### YOUR OBJECTIVE:
Beneath this sentence is a listing. Return its lines from the one containing "Open search with the magnifier icon" through the last, exactly, and omit the pictures.

- Opening Delimiter -

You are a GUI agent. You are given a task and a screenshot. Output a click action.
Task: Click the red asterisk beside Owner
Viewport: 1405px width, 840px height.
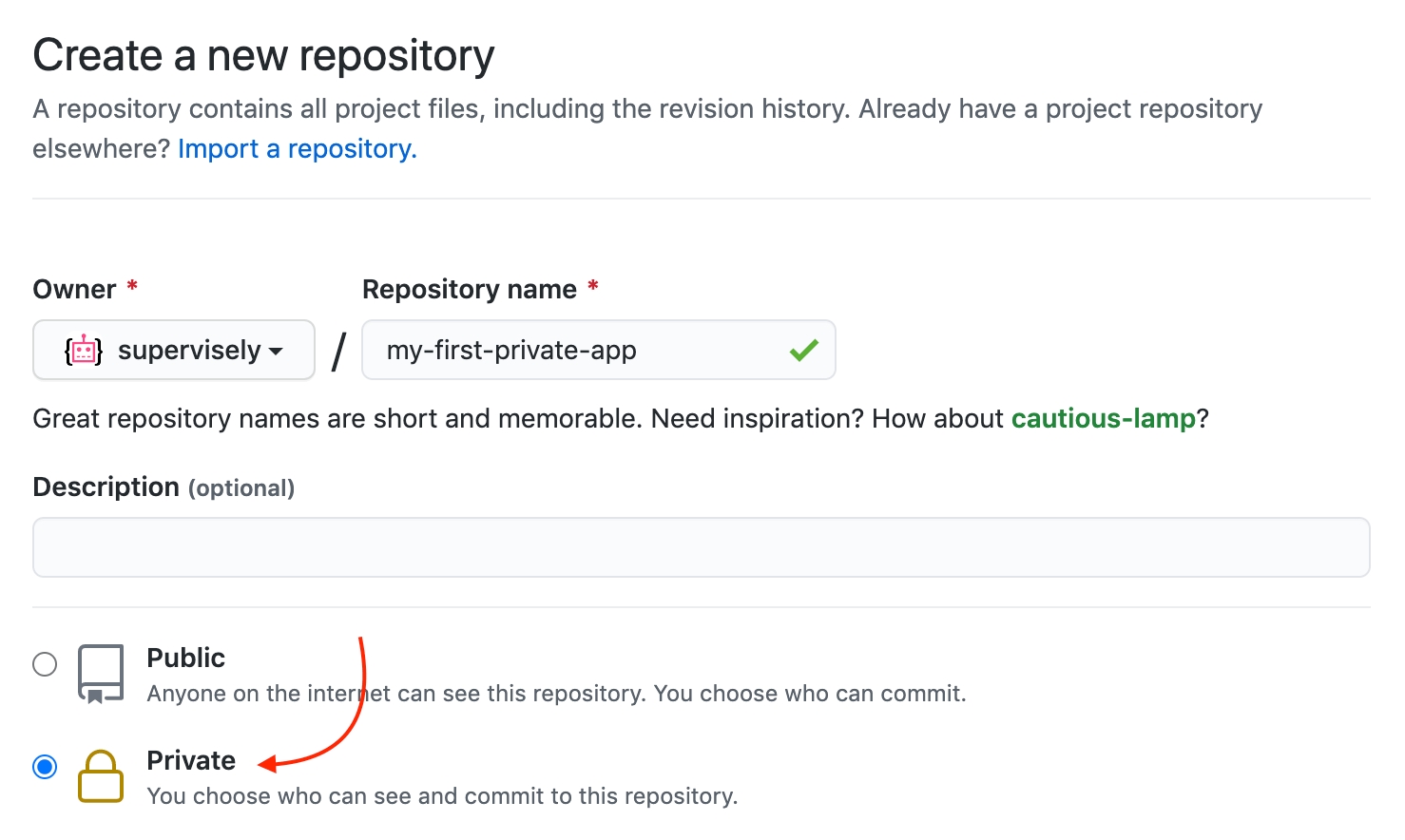tap(132, 286)
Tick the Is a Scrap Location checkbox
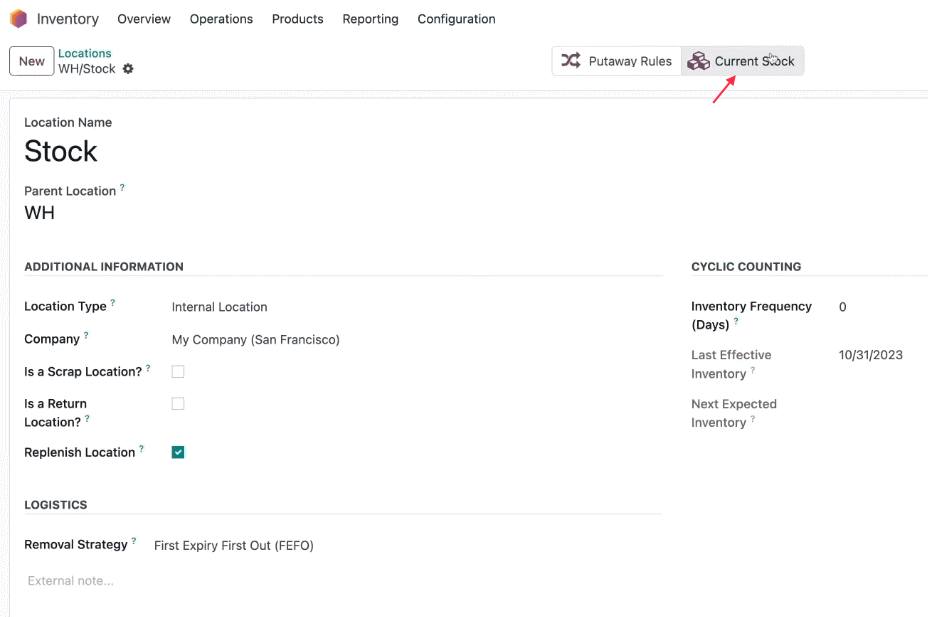The width and height of the screenshot is (928, 617). pyautogui.click(x=178, y=372)
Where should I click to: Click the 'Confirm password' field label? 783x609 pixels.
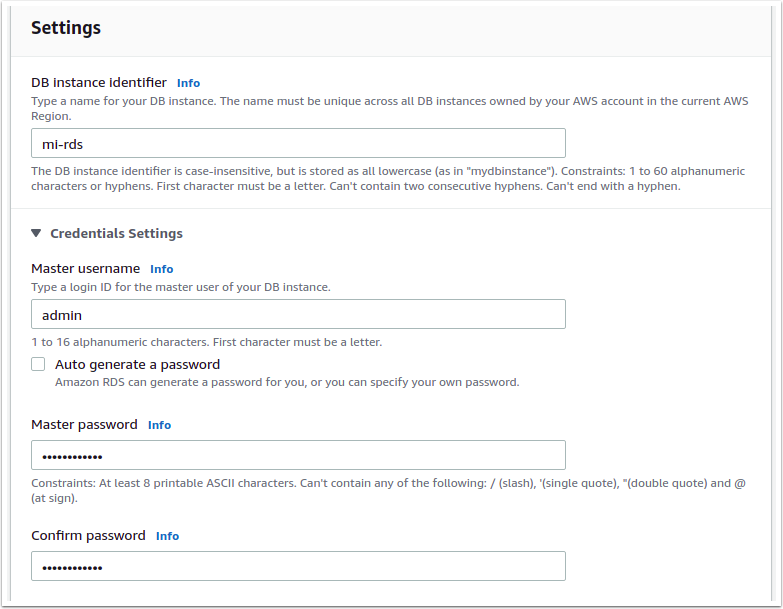click(88, 536)
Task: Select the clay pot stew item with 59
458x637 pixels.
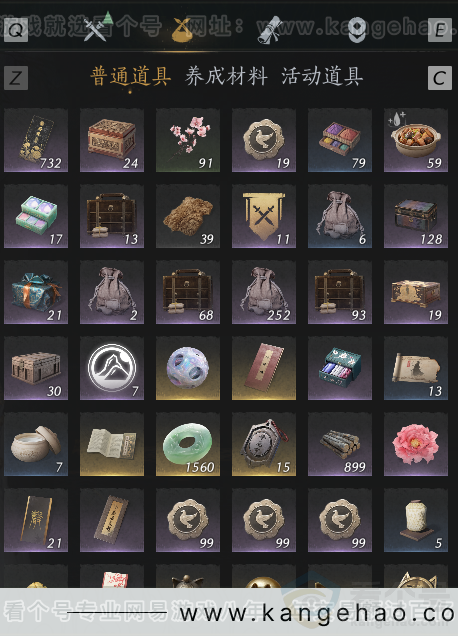Action: pos(416,140)
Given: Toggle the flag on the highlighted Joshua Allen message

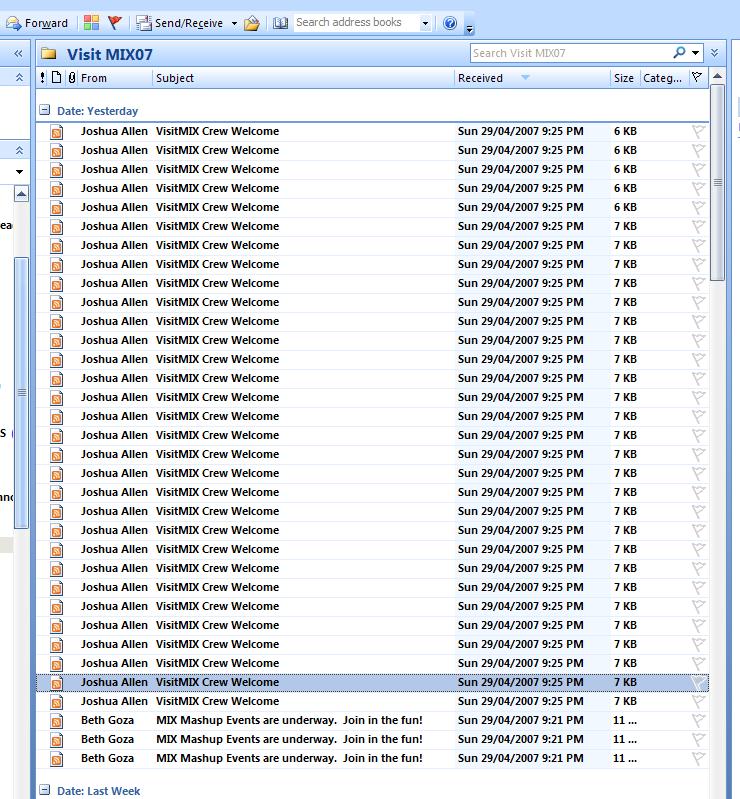Looking at the screenshot, I should coord(698,682).
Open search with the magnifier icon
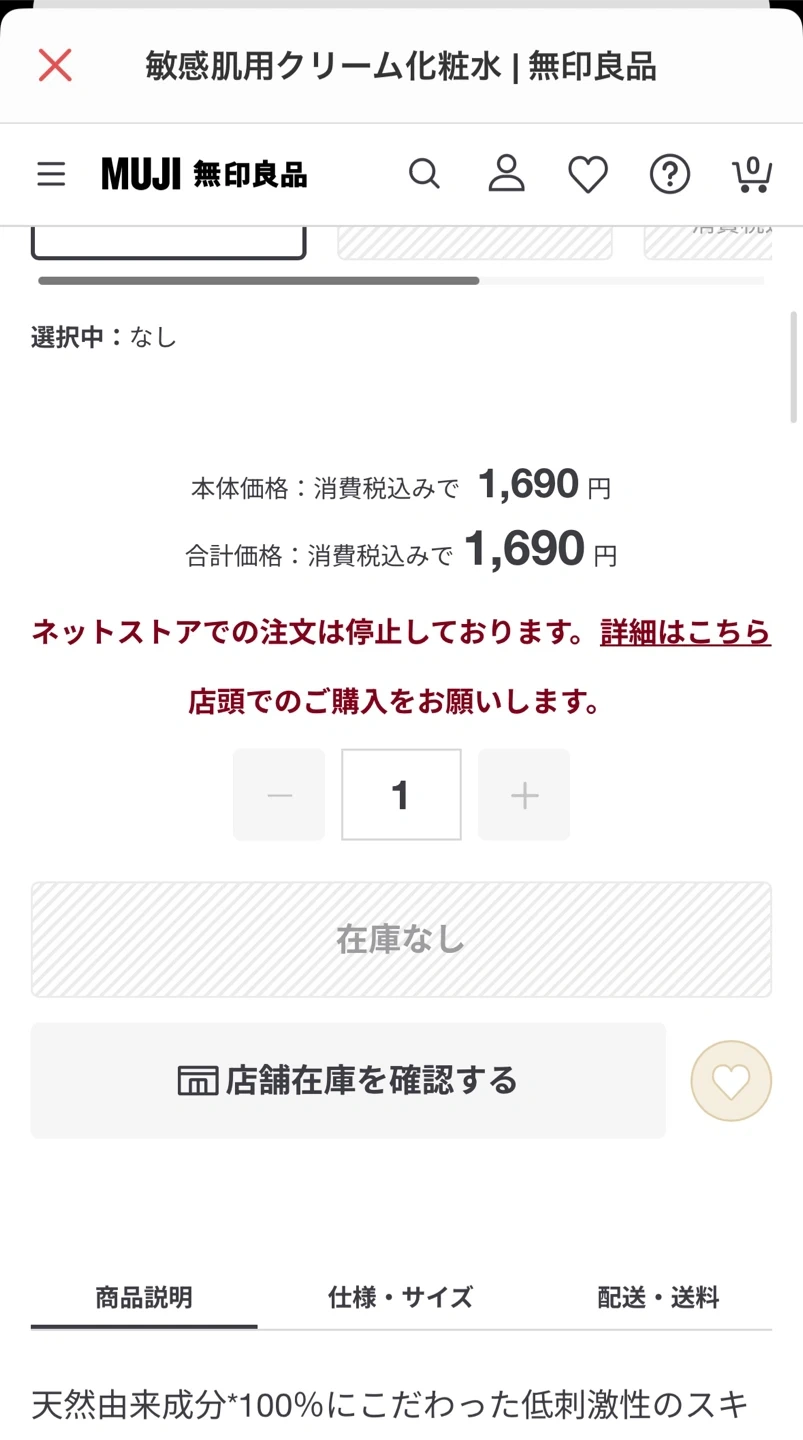 424,174
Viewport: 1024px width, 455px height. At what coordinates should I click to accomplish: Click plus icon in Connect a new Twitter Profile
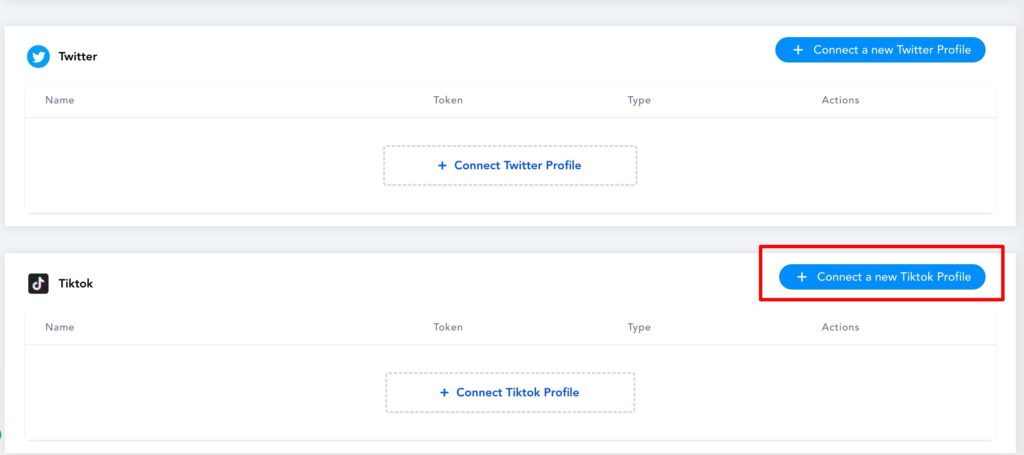pyautogui.click(x=797, y=50)
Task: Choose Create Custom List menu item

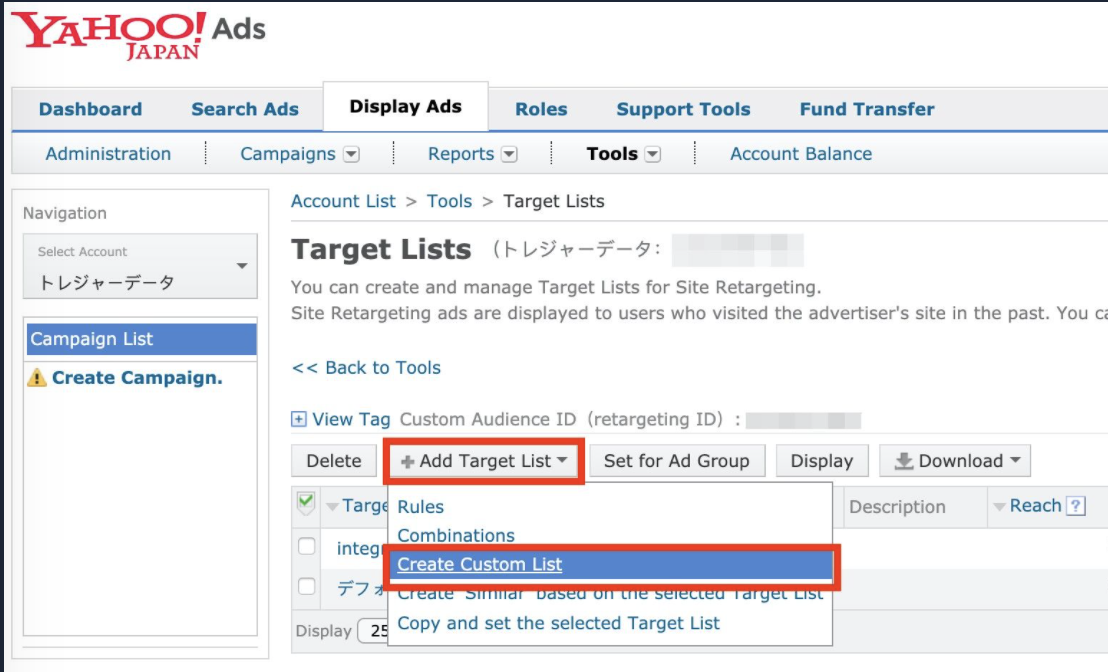Action: (480, 565)
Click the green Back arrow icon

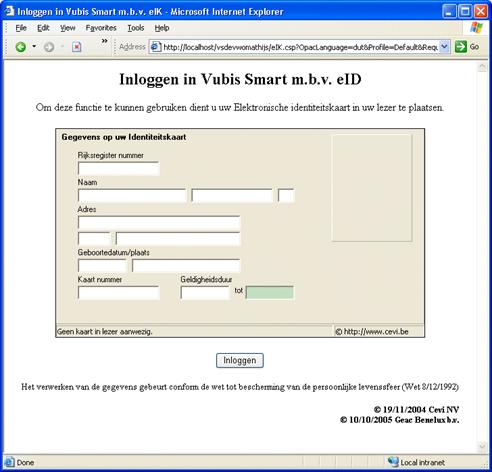pyautogui.click(x=21, y=47)
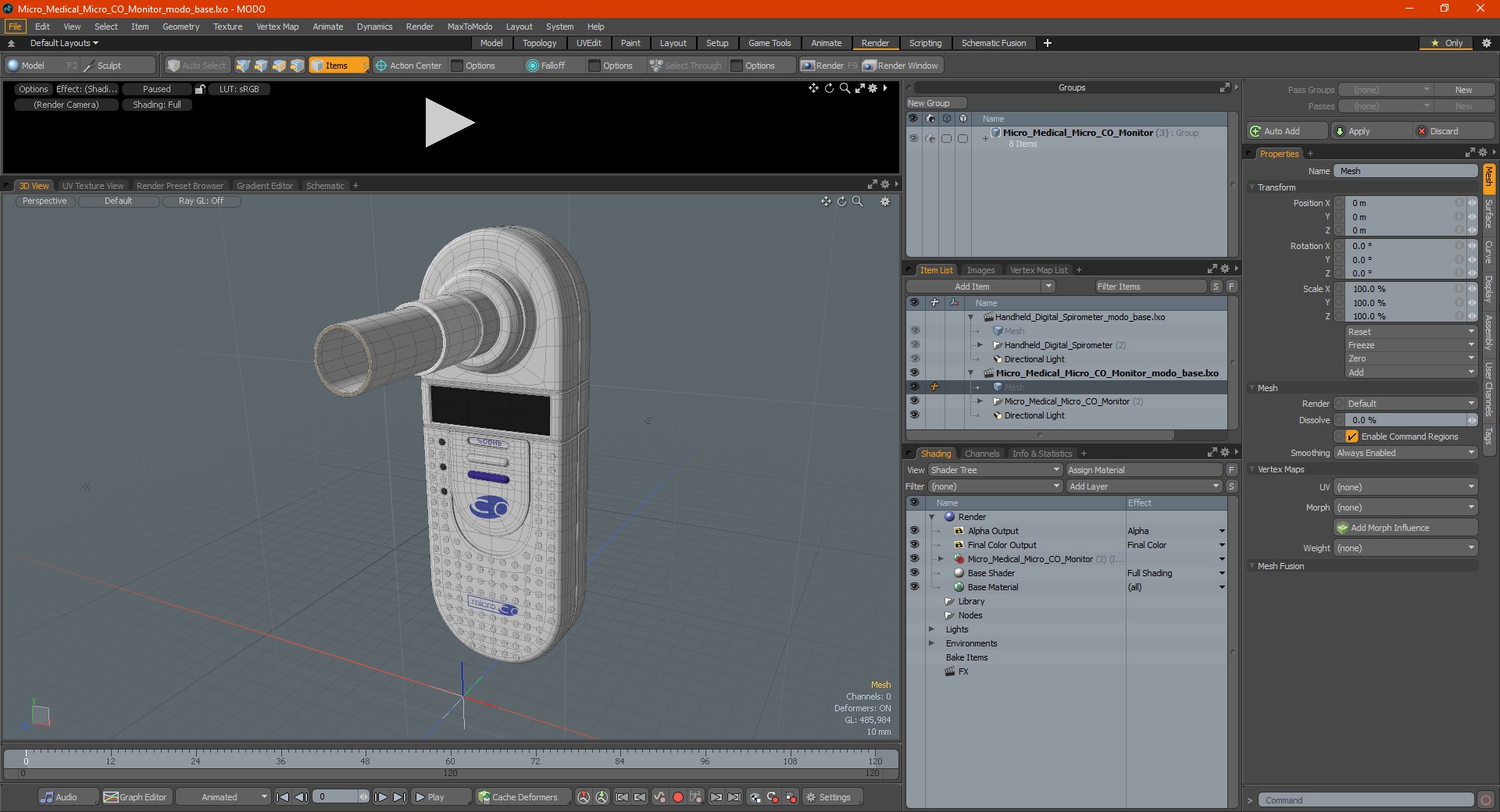Click the Command input field

pyautogui.click(x=1365, y=800)
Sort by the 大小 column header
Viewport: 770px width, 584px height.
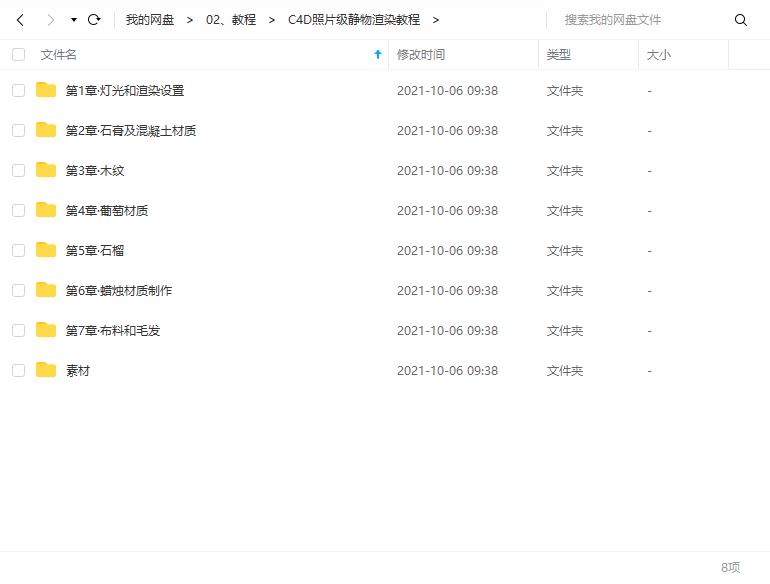658,55
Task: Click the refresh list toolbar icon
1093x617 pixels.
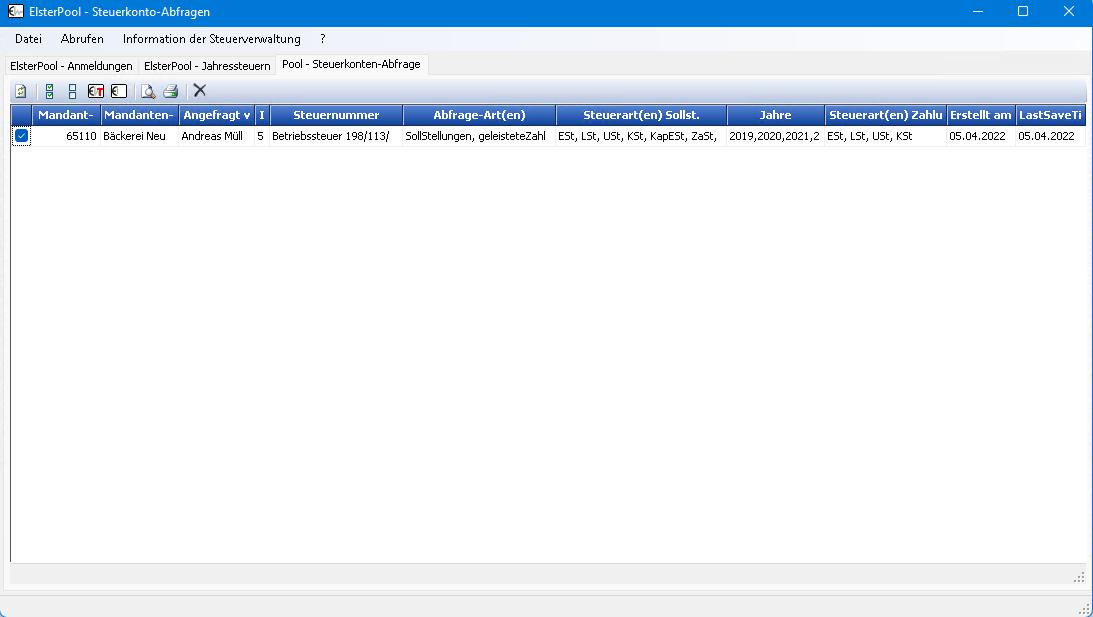Action: pyautogui.click(x=21, y=91)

- Closing Delimiter -

### ANSWER TO THIS EXERCISE:
Open search with the magnifier icon
 424,174
Viewport: 1024px width, 455px height. At what coordinates should I click to accomplish: Click plus icon in Connect a new Twitter Profile
pyautogui.click(x=797, y=50)
Task: Choose Create Custom List menu item

Action: (480, 565)
Click the green Back arrow icon

pyautogui.click(x=21, y=47)
Click the Command input field

pyautogui.click(x=1365, y=800)
Sort by the 大小 column header
Viewport: 770px width, 584px height.
658,55
Task: Click the refresh list toolbar icon
1093x617 pixels.
Action: pyautogui.click(x=21, y=91)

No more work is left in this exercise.